WHAT IS BEING ASKED:
Among the entries below, how many lines include the string "card"? Answer with only the number.

[Dataset entries]
----
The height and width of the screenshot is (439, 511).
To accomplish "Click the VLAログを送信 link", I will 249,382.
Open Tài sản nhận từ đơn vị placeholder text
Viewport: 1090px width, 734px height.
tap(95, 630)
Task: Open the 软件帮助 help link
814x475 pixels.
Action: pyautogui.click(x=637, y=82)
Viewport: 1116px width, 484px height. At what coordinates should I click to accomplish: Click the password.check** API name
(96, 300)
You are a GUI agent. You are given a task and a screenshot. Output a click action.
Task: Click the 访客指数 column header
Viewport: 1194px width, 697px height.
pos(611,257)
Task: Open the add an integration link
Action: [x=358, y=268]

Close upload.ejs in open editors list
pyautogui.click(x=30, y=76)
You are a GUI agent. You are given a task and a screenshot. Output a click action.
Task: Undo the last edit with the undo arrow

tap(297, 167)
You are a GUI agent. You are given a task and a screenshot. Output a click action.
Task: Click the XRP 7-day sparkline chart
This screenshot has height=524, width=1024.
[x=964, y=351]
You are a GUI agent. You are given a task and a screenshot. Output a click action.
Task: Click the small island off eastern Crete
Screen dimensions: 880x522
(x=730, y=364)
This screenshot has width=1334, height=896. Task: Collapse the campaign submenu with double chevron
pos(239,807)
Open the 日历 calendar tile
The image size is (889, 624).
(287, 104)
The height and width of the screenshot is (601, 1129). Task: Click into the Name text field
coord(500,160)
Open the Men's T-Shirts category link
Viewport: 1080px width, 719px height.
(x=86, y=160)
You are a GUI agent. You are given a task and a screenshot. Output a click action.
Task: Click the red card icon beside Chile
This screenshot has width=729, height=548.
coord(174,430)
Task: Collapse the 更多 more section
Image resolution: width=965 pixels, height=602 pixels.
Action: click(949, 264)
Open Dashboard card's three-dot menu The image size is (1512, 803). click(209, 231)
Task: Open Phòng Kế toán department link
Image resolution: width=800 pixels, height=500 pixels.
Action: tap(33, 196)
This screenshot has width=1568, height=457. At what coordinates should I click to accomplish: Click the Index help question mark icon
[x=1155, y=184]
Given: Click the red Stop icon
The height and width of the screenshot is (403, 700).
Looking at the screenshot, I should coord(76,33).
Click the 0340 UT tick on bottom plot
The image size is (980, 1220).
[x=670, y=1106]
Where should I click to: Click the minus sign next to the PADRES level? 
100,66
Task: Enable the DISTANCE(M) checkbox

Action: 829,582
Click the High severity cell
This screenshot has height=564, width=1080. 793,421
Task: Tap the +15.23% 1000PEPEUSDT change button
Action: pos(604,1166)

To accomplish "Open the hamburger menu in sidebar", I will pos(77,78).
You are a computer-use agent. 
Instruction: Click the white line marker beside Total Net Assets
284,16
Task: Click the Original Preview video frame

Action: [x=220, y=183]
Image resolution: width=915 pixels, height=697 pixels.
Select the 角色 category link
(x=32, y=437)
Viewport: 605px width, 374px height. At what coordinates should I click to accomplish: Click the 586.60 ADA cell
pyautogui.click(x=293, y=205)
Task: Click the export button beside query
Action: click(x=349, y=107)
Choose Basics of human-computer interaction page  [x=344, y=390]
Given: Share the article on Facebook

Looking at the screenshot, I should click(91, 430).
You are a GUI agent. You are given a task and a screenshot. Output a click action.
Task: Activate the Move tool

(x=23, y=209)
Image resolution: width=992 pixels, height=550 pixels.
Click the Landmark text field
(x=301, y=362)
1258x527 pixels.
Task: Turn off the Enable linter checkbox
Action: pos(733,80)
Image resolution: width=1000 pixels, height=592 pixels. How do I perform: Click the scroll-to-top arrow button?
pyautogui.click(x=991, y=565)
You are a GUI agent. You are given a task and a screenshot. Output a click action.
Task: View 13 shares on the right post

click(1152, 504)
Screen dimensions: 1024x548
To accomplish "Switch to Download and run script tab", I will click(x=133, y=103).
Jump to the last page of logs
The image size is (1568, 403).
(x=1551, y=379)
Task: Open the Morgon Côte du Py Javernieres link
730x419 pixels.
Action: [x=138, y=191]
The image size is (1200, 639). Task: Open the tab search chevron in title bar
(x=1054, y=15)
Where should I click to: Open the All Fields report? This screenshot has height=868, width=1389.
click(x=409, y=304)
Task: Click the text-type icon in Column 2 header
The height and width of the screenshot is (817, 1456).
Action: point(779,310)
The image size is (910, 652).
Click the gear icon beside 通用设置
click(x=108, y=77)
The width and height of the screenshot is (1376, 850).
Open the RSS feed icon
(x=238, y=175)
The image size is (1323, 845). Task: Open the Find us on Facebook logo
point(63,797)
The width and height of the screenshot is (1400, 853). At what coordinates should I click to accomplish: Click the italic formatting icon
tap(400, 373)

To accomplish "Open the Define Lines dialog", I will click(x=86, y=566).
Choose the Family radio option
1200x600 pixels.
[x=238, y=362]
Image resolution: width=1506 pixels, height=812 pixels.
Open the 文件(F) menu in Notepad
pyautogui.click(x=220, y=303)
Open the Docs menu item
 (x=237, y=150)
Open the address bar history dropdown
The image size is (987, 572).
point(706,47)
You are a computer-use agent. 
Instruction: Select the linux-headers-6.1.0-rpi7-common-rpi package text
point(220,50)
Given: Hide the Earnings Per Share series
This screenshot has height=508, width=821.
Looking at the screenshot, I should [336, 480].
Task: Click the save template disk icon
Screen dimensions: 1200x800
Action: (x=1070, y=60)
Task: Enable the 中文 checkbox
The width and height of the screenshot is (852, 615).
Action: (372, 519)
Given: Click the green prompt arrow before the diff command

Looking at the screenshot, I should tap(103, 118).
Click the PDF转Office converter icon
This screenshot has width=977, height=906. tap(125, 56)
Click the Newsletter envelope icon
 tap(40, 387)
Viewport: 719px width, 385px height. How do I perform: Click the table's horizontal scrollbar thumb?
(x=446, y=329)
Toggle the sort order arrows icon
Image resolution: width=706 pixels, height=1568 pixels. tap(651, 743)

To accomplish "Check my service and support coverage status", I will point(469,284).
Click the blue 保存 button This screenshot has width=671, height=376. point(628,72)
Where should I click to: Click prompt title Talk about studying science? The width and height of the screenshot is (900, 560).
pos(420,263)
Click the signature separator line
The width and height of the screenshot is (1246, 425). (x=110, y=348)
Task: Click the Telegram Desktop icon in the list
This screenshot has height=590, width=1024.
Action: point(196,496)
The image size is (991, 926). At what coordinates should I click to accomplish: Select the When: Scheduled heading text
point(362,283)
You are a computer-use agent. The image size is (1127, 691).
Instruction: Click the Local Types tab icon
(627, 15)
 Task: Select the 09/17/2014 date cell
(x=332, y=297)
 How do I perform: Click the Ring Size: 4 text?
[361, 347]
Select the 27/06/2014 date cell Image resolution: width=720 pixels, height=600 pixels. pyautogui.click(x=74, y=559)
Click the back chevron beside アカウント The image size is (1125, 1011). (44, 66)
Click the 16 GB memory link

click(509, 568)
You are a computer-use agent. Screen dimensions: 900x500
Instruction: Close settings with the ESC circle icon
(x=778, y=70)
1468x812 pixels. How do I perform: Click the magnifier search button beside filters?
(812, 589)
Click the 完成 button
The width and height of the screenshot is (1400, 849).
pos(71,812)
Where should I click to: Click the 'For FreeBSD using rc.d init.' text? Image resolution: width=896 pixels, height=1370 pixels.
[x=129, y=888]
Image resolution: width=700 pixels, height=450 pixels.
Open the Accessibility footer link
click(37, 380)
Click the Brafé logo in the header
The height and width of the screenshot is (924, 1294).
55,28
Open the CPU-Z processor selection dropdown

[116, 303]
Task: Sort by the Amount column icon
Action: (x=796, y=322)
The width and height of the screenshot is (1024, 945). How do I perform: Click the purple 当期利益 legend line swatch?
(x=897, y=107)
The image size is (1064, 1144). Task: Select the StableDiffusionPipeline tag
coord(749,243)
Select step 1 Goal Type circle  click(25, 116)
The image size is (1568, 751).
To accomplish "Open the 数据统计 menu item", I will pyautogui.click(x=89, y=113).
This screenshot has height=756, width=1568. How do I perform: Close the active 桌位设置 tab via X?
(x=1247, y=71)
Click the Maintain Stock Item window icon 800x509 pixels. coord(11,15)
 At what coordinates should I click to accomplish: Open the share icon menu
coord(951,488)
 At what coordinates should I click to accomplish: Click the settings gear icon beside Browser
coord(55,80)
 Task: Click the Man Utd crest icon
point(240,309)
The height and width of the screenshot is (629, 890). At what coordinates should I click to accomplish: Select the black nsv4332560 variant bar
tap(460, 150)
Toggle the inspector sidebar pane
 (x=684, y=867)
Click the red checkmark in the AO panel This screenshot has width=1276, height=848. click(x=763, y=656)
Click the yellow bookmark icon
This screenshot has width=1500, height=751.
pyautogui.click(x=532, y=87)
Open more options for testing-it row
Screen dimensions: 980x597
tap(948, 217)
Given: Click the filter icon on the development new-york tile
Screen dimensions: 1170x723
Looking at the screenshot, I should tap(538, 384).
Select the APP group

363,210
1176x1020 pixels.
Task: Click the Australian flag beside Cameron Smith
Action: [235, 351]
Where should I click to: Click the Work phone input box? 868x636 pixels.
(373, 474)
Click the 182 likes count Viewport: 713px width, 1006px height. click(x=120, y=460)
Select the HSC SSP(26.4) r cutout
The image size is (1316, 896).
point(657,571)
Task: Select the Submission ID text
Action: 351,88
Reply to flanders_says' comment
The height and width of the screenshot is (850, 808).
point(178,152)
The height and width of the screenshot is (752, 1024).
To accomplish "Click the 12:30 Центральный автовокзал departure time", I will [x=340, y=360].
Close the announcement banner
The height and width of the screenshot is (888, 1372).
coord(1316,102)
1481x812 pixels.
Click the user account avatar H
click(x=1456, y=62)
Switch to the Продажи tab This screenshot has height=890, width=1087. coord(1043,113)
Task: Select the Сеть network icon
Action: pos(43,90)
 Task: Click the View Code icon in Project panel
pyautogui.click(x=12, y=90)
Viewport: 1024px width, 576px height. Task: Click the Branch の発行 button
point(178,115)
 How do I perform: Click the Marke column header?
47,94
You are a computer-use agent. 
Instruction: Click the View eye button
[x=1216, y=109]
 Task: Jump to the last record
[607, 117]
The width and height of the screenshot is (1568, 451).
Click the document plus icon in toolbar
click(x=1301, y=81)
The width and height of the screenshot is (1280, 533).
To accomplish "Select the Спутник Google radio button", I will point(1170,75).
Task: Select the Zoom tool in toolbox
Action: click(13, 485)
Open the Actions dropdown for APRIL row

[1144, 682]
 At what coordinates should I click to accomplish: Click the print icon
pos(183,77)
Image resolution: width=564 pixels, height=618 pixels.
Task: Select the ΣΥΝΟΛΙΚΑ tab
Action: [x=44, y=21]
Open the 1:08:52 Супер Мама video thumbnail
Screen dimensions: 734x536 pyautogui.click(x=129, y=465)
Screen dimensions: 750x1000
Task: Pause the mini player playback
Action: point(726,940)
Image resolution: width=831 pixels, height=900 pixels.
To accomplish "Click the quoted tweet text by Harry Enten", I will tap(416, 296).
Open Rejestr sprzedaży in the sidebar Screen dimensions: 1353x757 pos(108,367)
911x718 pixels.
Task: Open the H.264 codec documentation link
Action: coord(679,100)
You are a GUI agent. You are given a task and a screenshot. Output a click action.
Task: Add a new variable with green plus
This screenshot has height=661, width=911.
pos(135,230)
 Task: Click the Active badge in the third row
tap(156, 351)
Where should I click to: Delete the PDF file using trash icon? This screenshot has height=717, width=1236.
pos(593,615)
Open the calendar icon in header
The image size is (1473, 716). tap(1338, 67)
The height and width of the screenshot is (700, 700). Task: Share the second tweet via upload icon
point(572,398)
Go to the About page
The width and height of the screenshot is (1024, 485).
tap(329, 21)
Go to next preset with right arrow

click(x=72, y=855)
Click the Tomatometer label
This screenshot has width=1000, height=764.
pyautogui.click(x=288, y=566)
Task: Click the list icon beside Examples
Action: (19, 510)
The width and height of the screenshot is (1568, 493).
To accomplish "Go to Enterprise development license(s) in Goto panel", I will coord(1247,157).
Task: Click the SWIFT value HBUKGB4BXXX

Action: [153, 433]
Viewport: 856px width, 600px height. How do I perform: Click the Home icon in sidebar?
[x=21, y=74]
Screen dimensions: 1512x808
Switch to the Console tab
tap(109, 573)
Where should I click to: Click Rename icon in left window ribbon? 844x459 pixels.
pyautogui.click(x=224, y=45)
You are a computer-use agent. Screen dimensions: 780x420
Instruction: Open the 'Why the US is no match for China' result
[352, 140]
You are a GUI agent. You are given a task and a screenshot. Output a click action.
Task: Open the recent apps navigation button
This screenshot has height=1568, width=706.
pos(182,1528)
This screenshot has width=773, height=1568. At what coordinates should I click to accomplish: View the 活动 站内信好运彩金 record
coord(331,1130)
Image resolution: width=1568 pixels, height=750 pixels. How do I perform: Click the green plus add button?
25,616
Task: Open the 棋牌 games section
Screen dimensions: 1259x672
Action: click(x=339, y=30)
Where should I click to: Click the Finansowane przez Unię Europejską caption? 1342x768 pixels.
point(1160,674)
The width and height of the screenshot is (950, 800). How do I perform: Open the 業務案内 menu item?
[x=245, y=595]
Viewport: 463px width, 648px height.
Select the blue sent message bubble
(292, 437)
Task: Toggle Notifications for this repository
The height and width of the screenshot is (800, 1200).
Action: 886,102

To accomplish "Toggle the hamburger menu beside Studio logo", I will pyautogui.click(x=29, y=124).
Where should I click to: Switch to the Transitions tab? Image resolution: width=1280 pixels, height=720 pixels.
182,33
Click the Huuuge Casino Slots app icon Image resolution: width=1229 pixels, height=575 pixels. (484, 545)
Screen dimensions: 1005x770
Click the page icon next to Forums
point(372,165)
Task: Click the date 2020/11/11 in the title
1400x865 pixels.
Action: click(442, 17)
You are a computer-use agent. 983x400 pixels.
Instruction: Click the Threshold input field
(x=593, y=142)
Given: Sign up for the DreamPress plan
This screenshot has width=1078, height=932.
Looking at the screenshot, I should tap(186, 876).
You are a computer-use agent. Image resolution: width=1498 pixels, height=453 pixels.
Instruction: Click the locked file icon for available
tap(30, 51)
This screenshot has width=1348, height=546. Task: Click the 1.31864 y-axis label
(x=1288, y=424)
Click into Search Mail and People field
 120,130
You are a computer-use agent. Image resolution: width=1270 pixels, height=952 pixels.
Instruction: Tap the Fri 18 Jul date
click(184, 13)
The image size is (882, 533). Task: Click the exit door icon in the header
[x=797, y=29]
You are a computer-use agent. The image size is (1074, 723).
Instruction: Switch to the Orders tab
----
REPLY:
2